DETROIT—Ford Motor Co.'s broad investment in electrification includes money for a slew of hybrids, plug-ins and battery-electric vehicles, but nothing in one area where its biggest rivals are spending billions: battery production.
Even with the Mustang Mach-E coming this year and the F-150 EV and Transit EV expected in 2022, Ford executives say they're content to source batteries from suppliers instead of making their own.
It's the latest fork in the road for auto makers as they steer toward an electric future.
Tesla poured $5 billion into the Nevada Gigafactory that churns out lithium ion batteries for its entire lineup in partnership with Panasonic. General Motors this year started construction on an Ohio plant to make its proprietary Ultium battery cells through a $2.3 billion joint venture with LG Chem. Volkswagen and Daimler also are investing in battery facilities.
Ford executives insist their plan allows for more flexibility if EV demand falters or a chemistry breakthrough makes today's battery technology obsolete. They also note that suppliers have boosted capacity to meet the wave of EVs arriving in coming years.

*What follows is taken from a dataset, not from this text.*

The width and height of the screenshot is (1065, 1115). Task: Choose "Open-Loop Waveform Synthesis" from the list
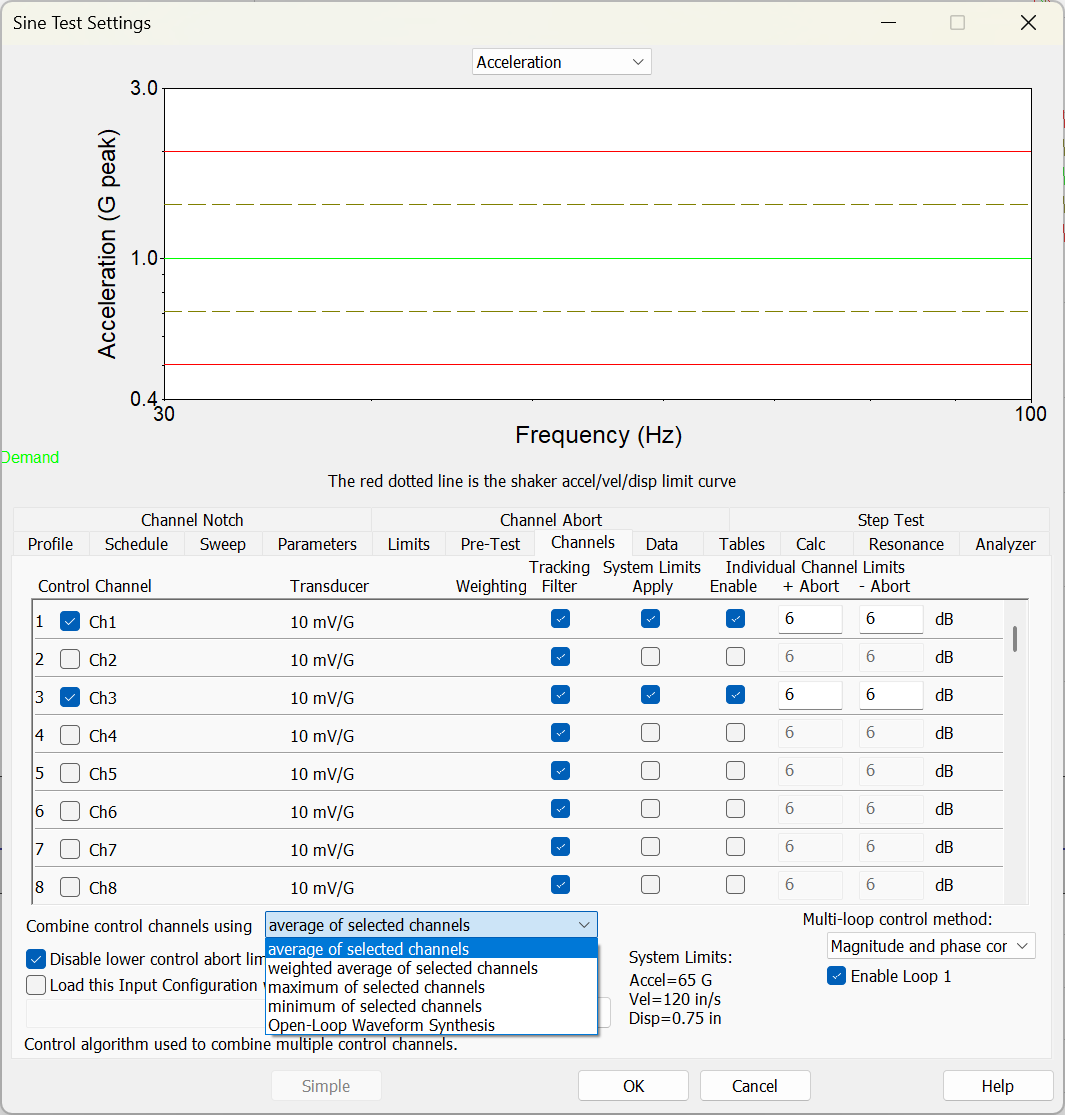pyautogui.click(x=376, y=1026)
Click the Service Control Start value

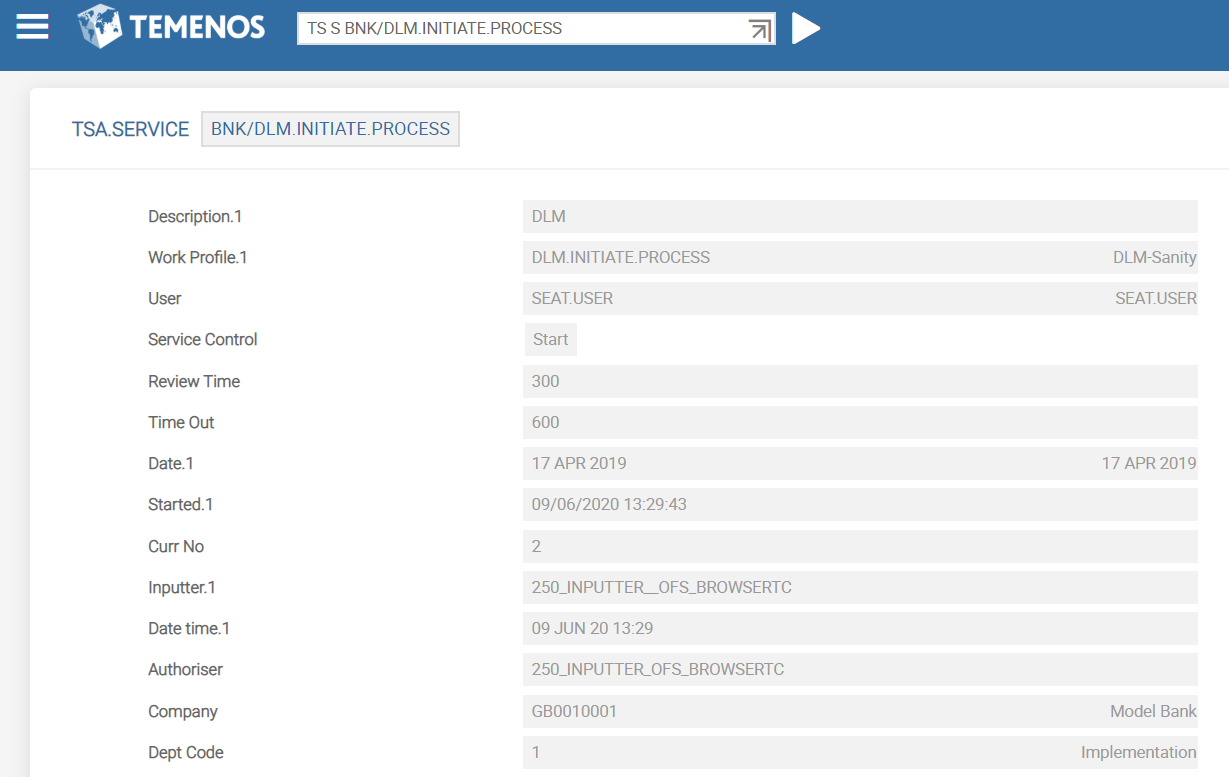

"The supply chain has ramped up since Elon (Musk) built his Gigafactory, and so there's plenty there that does not warrant us to migrate our capital into owning our own factory," outgoing Ford CEO Jim Hackett said on the company's second-quarter earnings call. "There's no advantage in the ownership in terms of cost or sourcing."
Varied strategies
The divergent strategies have huge financial implications. Tesla's stock jumped last week after CEO Musk hinted that the auto maker would reveal improved battery capacity in September. Wall Street analysts have spoken glowingly about GM's Ultium technology and its potential to support a spinoff EV business.
Sam Abuelsamid, a principal e-mobility analyst at Guidehouse Insights, says both strategies have advantages.
"I don't know that there is a definitively better path," he said. "If you source your own, you'll have a guaranteed supply, but you're potentially stuck with that supply if you can't sell them. If you source from suppliers, if there's a technology breakthrough, you've left yourself flexibility and haven't made a big investment in something that may be prematurely obsolete. It's a bit of a crapshoot either way you go."
Ford's strategy is largely dictated by the size of its EV ambitions.